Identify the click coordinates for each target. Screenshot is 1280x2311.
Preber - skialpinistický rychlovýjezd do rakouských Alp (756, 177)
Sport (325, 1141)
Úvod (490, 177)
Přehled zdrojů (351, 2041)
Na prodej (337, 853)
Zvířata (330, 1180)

——

[Task details]: Every line of the data must be written out again word for word.

[Answer box]:
Identify the click coordinates for each target. Screenshot is 1280x2311.
Preber - skialpinistický rychlovýjezd do rakouských Alp (756, 177)
Sport (325, 1141)
Úvod (490, 177)
Přehled zdrojů (351, 2041)
Na prodej (337, 853)
Zvířata (330, 1180)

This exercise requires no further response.